Projet de centre commercial au Square Léopold : où en sommes-nous ? Retour à la liste

Tout le monde se souvient des résultats de la consultation populaire du 8 février 2015 : « 3 fois non » au projet de Centre commercial défendu par la majorité communale cdH/MR/Ecolo.

Force est de constater que tout a été fait à l’envers : la majorité communale a d’abord décidé de céder le Square Léopold à un promoteur pour y construire un complexe de 23.000 m2 de commerces, elle a ensuite consulté les Namurois.es pour finalement ne pas tenir compte de l’avis émis, elle a échoué le processus de conciliation et enfin elle s’essaie à la co-construction par un processus participatif.

Faut-il rappeler que ce projet d’ampleur aura un impact considérable pour la Ville de Namur, son commerce, sa mobilité, son empreinte environnementale et bien-sûr ses habitants ?

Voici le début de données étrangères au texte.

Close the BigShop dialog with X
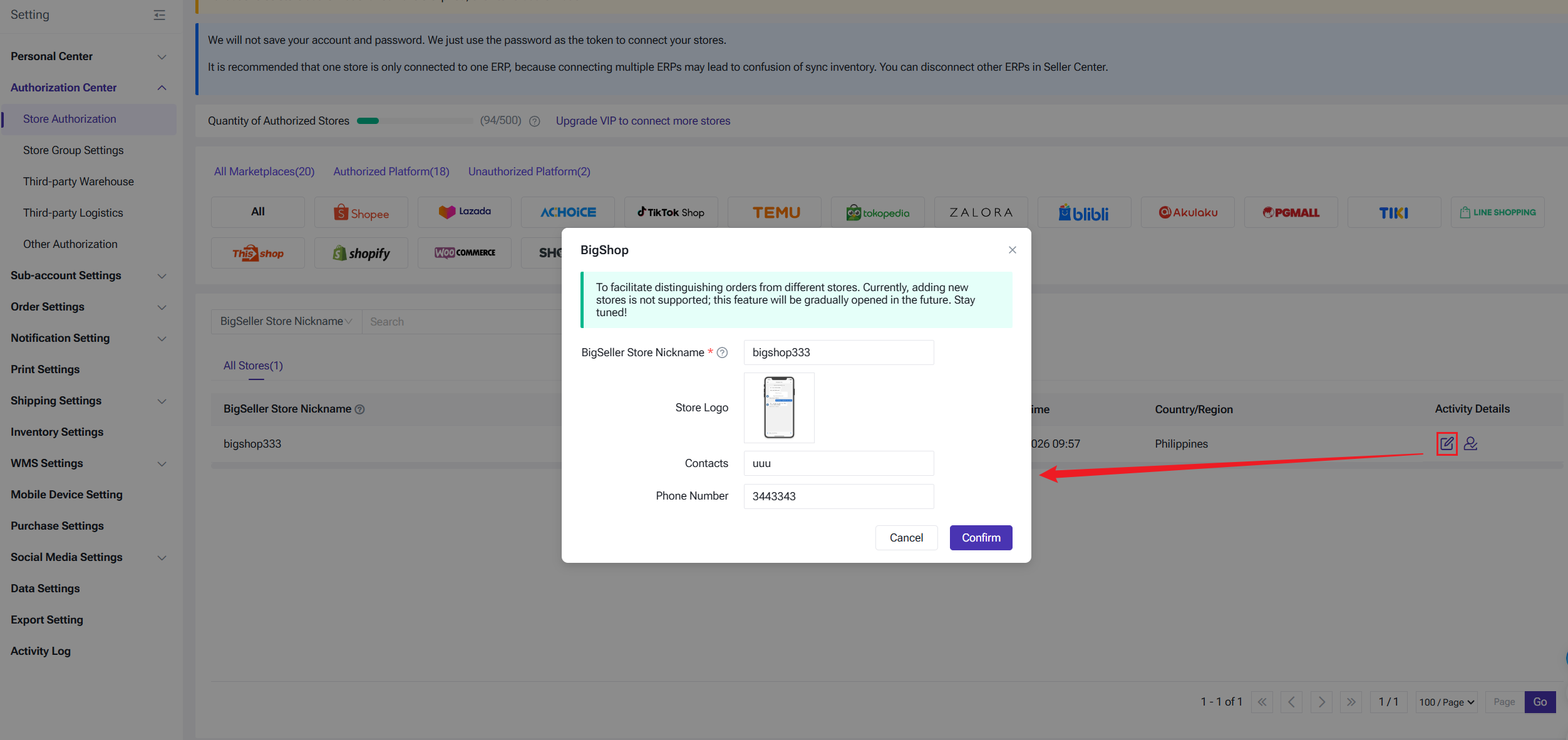The height and width of the screenshot is (740, 1568). click(x=1012, y=250)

4 années plus tard, où en sommes-nous ?

Le 18 février dernier, le Ville de Namur ou plutôt la majorité communale invitait les Namurois.es à une séance d’information à propos de la requalification du quartier Léopold. Il s’agissait d’une restitution publique des résultats de 5 réunions « d’ateliers urbains » étalées sur 9 mois.

Pour animer ce processus de co-construction via des « ateliers urbains » composés de citoyens (riverains), d’élus, d’experts et de représentants de Besix, la Ville de Namur a désigné un organisme indépendant en l’occurrence l’asbl Tr@me.

Lors de cette séance d’information, étaient présents sur la scène de la Bourse : des citoyens-riverains qui ont participé à ces « ateliers urbains » et chargés de restituer les résultats des travaux. Dans la salle : des élus, des experts, la Société Besix… et bien sûr des Namurois.es qui ont répondu à l’invitation.

Au-delà des différents scénarii présentés et des balises suggérées en termes de mobilité douce, d’ambition architecturale, de mixité de fonctions, j’ai eu l’étrange sentiment que le syndrome de Stockholm planait sur cette restitution. Sentiment renforcé par les réponses apportées aux questions de la salle qui ont fusé.

Comparaison n’est pas raison mais deux éléments peuvent faire penser à ce fameux syndrome de Stockholm et c’était perceptible dans la restitution : le développement d’un sentiment de confiance à l’égard des promoteurs et surtout une réfutation des opinions plus critiques voire opposées au projet de requalification. Ce processus de co-construction n’a-t-il dès lors pas atteint ses limites ?

Un « restituteur » a même été jusqu’à justifier l’abattage de tous les arbres du Square au motif qu’ils n’ont probablement plus qu’une quinzaine d’années à vivre.

Qu’a-t-on appris ? A vrai dire, pas grand-chose quant au projet de Centre commercial et des desseins du promoteurs et de la majorité communale. Mais au moins une chose est certaine : les arbres seront abattus.

Une autre chose est certaine, à l’heure où des dizaines de milliers de jeunes se mobilisent toutes les semaines pour sauver le climat et la planète, l’abattage des arbres ne se fera pas dans l’indifférence.